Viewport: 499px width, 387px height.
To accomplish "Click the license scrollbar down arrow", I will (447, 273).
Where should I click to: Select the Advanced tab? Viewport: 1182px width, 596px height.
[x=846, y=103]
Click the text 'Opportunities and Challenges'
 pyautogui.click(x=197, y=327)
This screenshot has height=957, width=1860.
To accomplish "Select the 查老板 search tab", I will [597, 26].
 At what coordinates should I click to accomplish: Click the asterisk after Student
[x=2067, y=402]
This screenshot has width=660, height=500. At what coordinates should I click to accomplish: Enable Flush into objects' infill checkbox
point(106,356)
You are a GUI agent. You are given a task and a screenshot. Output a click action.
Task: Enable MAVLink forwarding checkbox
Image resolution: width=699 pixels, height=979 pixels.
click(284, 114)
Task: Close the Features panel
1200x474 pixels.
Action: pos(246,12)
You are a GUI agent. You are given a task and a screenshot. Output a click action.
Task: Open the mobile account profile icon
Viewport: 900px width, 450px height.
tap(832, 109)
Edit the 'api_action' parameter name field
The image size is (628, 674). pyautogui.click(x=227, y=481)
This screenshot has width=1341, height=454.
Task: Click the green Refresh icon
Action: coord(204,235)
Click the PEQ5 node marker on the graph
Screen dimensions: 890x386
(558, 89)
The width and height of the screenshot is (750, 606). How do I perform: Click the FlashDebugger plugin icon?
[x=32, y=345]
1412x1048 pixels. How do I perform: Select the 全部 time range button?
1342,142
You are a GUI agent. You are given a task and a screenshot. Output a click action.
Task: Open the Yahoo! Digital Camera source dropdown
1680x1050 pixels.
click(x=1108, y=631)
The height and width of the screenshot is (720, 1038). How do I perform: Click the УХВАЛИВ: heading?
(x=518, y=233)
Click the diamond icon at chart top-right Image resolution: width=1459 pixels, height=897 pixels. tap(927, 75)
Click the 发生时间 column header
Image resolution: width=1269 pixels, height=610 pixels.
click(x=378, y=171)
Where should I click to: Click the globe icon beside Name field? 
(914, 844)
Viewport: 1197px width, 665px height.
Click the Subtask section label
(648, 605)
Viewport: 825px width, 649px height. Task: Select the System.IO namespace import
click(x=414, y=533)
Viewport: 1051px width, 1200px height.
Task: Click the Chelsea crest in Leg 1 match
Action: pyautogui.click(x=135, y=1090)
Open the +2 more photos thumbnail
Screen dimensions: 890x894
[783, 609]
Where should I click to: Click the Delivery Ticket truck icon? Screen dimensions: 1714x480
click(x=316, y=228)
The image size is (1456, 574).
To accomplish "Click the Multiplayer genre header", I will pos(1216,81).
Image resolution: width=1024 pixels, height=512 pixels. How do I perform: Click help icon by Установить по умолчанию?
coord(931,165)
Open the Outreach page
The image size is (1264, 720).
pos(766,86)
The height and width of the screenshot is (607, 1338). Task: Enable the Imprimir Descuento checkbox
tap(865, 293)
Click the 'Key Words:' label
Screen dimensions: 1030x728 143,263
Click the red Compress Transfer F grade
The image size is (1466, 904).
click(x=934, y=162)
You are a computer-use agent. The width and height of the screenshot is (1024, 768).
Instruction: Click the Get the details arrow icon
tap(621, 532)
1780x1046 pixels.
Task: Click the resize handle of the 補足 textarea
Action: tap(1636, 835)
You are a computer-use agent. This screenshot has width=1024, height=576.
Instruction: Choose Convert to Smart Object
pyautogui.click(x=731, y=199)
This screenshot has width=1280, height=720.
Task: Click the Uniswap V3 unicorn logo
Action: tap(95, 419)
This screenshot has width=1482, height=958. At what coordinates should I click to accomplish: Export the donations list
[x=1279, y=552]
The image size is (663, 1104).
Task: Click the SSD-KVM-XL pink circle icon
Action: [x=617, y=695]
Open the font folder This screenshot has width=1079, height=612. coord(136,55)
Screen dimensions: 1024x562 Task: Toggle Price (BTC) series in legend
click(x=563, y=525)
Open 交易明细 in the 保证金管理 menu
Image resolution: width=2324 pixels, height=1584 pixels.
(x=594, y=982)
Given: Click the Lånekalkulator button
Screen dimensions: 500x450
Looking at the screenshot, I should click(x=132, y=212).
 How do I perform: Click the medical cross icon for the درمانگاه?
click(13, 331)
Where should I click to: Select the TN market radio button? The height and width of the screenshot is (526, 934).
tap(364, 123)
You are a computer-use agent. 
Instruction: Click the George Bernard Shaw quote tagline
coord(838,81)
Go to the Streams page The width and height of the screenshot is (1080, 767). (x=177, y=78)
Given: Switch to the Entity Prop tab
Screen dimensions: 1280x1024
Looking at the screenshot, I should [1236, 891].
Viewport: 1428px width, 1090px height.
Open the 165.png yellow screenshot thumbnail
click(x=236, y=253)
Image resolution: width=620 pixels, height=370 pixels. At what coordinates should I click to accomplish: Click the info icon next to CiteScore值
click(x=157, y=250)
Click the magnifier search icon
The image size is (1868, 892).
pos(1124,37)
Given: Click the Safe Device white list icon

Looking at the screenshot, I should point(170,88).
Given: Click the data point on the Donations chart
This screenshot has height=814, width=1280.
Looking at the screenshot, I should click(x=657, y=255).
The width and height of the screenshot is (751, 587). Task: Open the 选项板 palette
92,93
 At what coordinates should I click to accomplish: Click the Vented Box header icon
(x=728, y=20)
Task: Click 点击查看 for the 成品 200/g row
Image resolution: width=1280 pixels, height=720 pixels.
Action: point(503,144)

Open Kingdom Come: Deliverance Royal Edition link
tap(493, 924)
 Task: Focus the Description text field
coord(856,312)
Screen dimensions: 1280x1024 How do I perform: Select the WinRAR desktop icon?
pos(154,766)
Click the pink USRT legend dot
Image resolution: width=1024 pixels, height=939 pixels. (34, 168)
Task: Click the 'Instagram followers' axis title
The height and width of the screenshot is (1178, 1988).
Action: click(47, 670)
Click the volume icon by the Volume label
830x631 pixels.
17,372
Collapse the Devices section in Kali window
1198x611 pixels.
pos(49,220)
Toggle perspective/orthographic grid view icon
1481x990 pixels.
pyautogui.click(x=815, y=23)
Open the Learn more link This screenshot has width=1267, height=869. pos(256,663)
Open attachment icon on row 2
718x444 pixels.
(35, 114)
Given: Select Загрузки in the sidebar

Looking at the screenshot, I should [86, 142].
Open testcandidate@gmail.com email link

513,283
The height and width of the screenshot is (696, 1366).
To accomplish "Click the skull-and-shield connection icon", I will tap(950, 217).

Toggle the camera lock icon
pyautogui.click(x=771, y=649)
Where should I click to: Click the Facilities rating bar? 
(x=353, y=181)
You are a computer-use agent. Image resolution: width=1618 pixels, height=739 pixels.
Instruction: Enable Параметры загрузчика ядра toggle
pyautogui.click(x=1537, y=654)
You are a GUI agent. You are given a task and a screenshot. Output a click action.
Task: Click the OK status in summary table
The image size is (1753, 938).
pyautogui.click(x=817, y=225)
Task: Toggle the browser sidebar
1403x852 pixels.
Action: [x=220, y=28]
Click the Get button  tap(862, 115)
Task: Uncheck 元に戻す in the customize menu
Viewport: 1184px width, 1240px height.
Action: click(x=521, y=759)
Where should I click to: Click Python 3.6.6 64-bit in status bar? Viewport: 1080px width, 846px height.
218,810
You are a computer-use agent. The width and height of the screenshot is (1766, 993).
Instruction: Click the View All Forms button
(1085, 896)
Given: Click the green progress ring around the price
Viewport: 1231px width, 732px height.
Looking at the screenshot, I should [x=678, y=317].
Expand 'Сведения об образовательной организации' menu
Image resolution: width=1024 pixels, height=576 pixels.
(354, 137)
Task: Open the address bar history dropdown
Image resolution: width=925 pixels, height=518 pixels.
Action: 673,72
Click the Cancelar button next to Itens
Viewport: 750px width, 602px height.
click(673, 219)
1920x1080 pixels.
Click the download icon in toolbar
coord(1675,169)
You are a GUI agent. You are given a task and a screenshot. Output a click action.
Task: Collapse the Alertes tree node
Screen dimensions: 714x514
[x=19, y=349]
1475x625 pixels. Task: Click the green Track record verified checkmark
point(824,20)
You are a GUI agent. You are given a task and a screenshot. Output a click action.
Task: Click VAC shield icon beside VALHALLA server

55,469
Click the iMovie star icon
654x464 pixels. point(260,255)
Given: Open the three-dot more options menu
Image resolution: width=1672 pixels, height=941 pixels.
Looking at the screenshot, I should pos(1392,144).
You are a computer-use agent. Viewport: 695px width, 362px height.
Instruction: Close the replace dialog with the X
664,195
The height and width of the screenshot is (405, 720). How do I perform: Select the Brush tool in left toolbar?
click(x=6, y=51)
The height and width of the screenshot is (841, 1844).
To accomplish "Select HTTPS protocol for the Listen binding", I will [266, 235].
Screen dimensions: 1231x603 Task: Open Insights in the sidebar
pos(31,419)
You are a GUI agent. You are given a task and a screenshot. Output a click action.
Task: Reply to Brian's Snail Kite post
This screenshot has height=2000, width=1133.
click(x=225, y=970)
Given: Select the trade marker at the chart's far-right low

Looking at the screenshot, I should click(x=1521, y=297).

****

- ACTIVITY
The lines to retype run from the start of the entries through the line containing "Task: Enable MAVLink forwarding checkbox"; reproduce them exactly and add nothing.

- ANSWER TO THIS TASK
Viewport: 499px width, 387px height.
To accomplish "Click the license scrollbar down arrow", I will (447, 273).
Where should I click to: Select the Advanced tab? Viewport: 1182px width, 596px height.
[x=846, y=103]
Click the text 'Opportunities and Challenges'
 pyautogui.click(x=197, y=327)
This screenshot has height=957, width=1860.
To accomplish "Select the 查老板 search tab", I will [597, 26].
 At what coordinates should I click to accomplish: Click the asterisk after Student
[x=2067, y=402]
This screenshot has width=660, height=500. At what coordinates should I click to accomplish: Enable Flush into objects' infill checkbox
point(106,356)
You are a GUI agent. You are given a task and a screenshot. Output a click action.
Task: Enable MAVLink forwarding checkbox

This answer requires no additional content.